The 'Arleigh Burke'-class guided-missile destroyers USS 'Barry' and USS 'Mustin' are underway in formation with the Japan Maritime Self-Defense Force missile destroyer JS 'Sawagiri' during the U.S.-Japan Bilateral Advanced Warfighting Training exercise in March 2020. U.S. Navy photo by Ensign Samuel Hardgrove
Forbes: The Chinese Navy Now Outguns The Japanese Fleet—But Don’t Panic Quite Yet
China has surpassed Japan as Asia’s leading naval power. After two decades of explosive growth, the Chinese fleet now possesses more ships and more missiles than the Japanese fleet does.
“The balance of naval power in Asia is shifting dramatically,” Toshi Yoshihara, a fellow with the Washington, D.C. Center for Strategic and Budgetary Assessments, wrote in a May 2020 study. “China’s rise as a sea power could undermine Japan’s longstanding position in the Western Pacific and, in the process, undercut U.S. regional strategy in Asia.”

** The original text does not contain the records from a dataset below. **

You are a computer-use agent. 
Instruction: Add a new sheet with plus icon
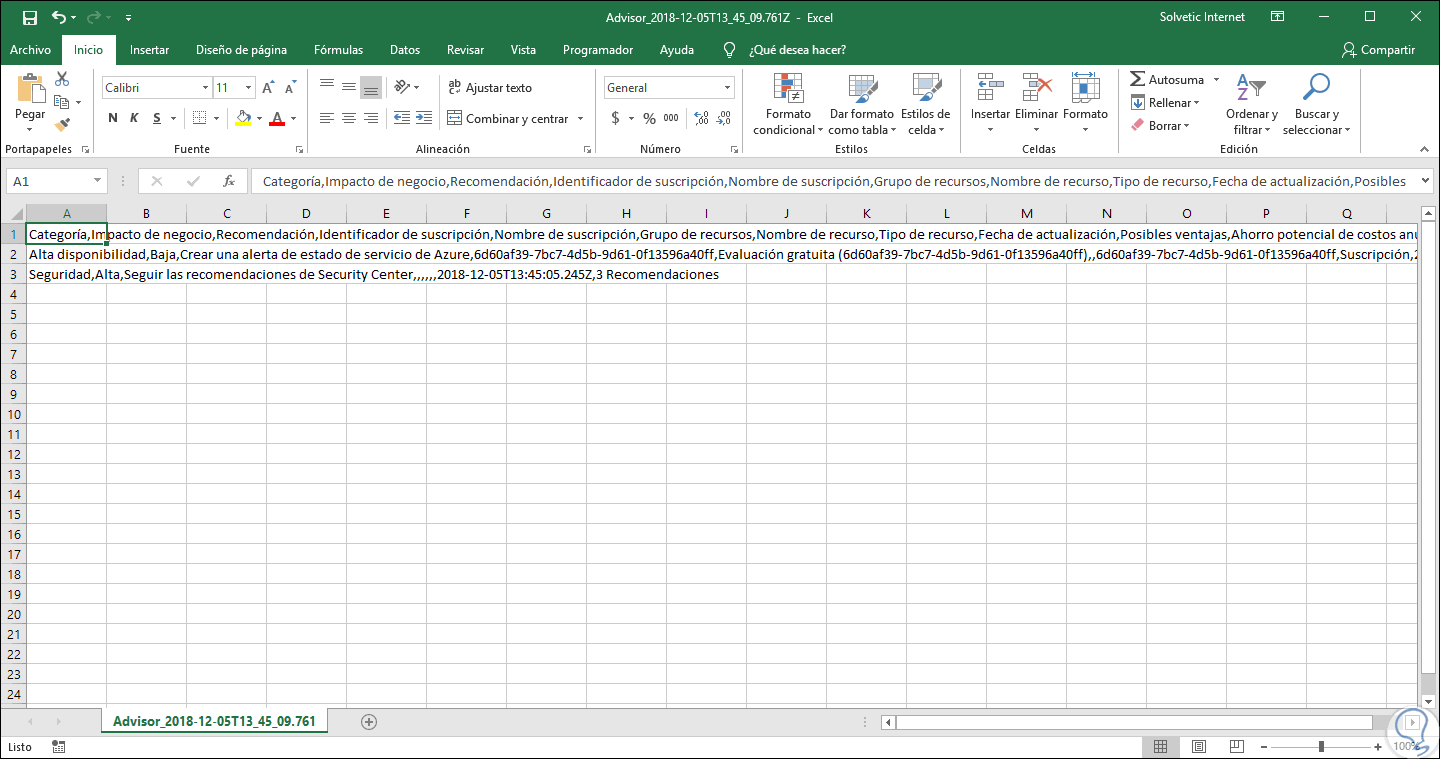pos(369,721)
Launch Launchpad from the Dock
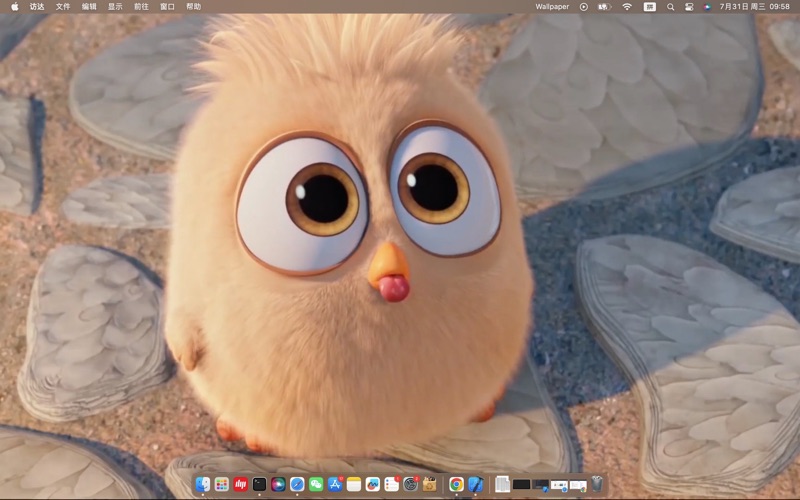Screen dimensions: 800x500 point(222,484)
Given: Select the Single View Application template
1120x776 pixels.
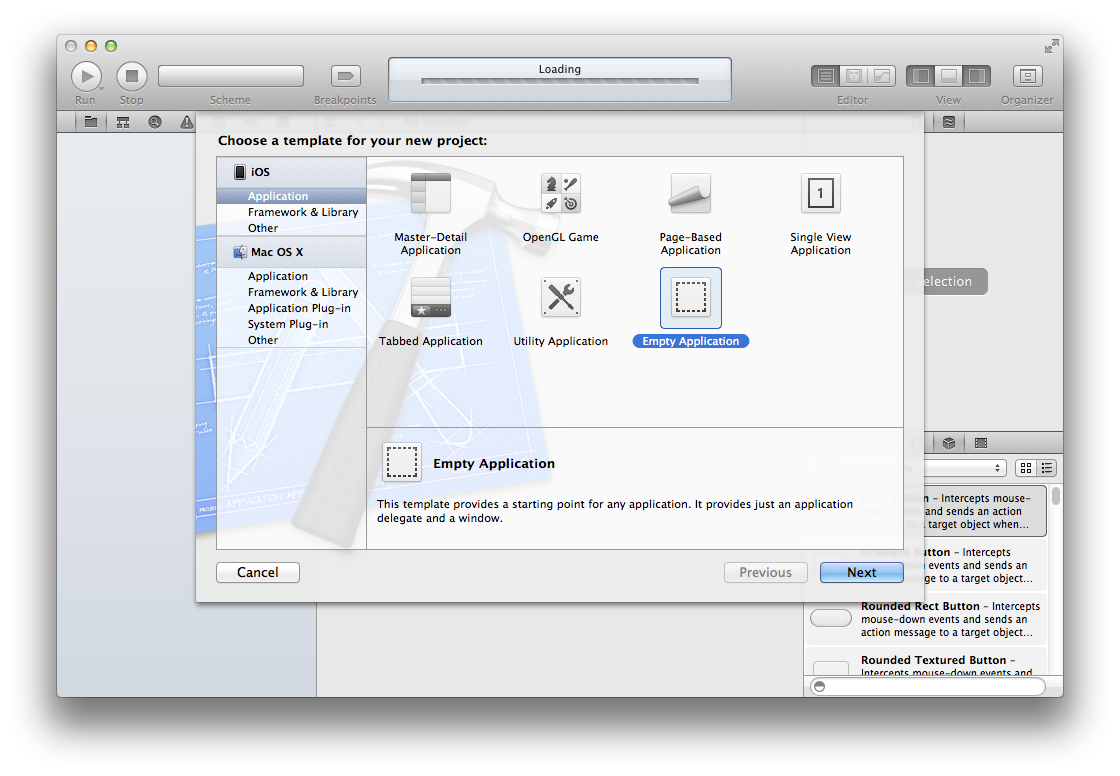Looking at the screenshot, I should coord(820,194).
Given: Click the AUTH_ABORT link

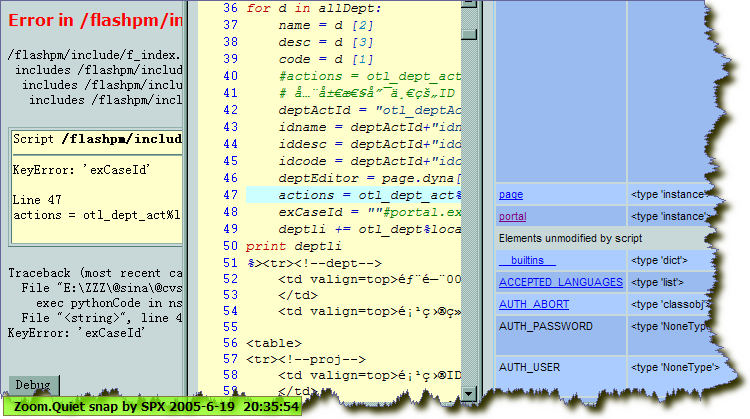Looking at the screenshot, I should point(533,304).
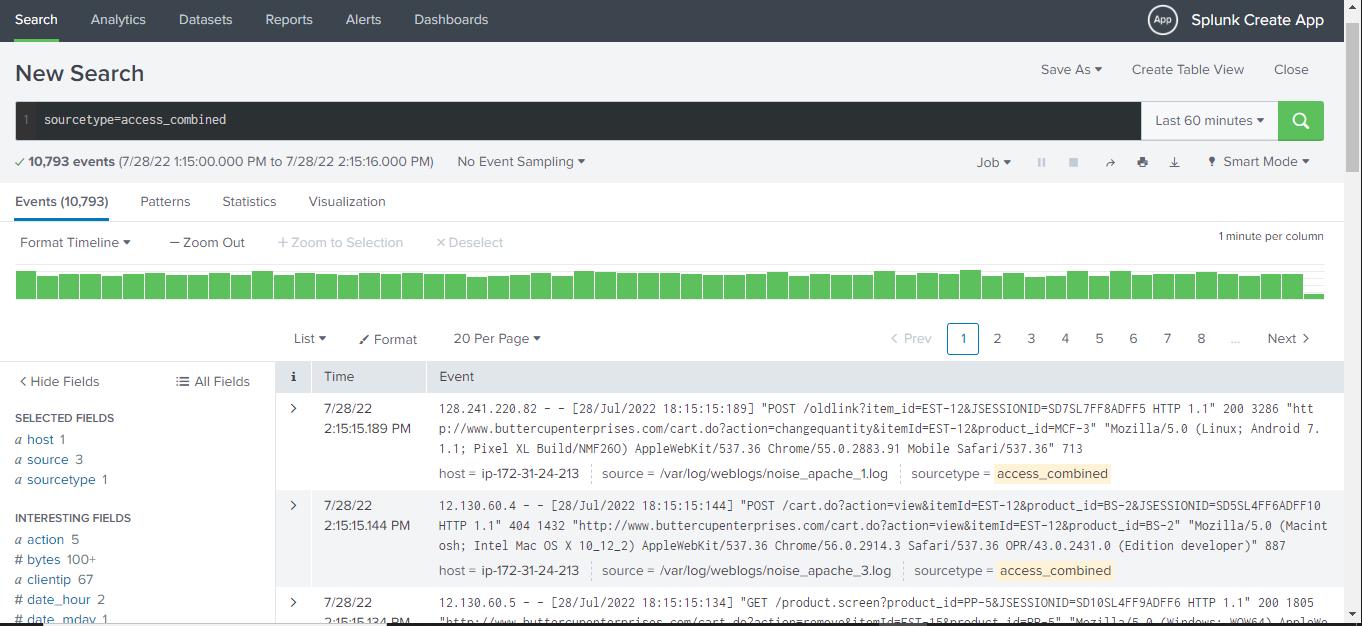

Yoshihara reveals the tilting balance of power in a series of informative charts. This first underscores the fundamental dynamic at play. In opening its economy starting the late 1990s, China fueled a broad economic expansion than paid for a much bigger and more powerful military.
Japan’s economy meanwhile barely has grown at all, with obvious implications for Tokyo’s own military outlays.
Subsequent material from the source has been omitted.